A diplomat in Foreign Ministry uniform approached, his hand outstretched requesting a dance. Martha smiled brilliantly and rose, before bending down to whisper in Irene’s ear.
“Did you hear of the Night of the Long Knives? Two years ago, Hitler murdered every one of the top ranks of the storm troopers, including Ernst Röhm, his best friend. That’s all you need to know about him. He may look like an Italian waiter on his day off, but he’s lethal. He’ll take the entire nation down with him if he can.”
Chapter Seven
Hotel Britannia,
Rue Victor Massé,
Paris
August 4, 1936
Dearest Irene,
You said something would turn up, and you were right! Thanks to your glorious typeXwriter I am now a fully fledged professional newspaper girl on the staff of The Courier! Can you believe it? Even better, I’m in XXParis. You’ll have to forgive the mistakes because from now on I’m going to TYPE all my letters to you.
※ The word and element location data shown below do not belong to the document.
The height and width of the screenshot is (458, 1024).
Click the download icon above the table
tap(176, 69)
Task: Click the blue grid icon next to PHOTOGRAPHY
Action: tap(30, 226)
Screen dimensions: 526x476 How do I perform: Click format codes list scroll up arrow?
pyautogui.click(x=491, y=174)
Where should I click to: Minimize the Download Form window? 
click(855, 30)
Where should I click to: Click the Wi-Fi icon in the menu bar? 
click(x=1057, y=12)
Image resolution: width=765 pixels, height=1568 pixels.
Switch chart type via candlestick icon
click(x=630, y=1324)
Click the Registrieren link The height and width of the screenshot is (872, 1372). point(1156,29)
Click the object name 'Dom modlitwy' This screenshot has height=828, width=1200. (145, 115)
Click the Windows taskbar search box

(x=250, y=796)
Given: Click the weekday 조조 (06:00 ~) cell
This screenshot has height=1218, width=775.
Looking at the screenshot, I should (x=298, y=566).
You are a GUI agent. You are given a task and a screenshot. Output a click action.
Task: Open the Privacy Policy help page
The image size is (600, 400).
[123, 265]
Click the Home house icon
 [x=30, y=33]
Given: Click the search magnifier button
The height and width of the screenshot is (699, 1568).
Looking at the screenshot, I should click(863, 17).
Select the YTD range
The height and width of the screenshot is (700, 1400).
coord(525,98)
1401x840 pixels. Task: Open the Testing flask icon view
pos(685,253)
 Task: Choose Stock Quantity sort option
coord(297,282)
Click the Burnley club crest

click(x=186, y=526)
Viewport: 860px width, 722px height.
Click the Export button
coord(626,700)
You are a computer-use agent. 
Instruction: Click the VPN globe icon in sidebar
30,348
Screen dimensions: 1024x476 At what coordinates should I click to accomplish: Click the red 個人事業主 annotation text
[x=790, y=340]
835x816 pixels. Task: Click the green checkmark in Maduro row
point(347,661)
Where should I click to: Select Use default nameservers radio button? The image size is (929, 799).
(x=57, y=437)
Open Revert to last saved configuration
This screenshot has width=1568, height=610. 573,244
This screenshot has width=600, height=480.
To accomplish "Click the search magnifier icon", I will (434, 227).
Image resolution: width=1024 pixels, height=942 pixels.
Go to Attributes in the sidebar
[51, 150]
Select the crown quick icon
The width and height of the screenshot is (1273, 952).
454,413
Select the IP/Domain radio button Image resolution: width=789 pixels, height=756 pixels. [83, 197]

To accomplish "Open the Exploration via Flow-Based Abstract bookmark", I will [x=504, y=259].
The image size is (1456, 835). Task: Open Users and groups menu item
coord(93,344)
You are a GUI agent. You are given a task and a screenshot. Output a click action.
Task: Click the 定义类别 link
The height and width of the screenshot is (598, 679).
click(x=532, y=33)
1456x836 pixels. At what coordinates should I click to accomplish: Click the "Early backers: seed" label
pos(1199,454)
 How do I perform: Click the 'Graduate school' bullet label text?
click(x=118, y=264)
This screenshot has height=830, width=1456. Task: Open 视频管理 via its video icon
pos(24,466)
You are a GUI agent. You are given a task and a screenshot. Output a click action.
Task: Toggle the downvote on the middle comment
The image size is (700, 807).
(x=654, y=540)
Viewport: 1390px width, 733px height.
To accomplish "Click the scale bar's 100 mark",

It’s good practice and besides, you gave me this typewriter, so it’s only right you should see it put to good use.
You’d adore it here. I set aside Xevery Saturday to explore a different area. So far my favorite is the Marais, very historical, but every time I make my way to a museum or church I get seduced by the markets. Compared to Jennie’s cooking, the food here is ambrosia and I’m already fat as butter. You won’t recognize me.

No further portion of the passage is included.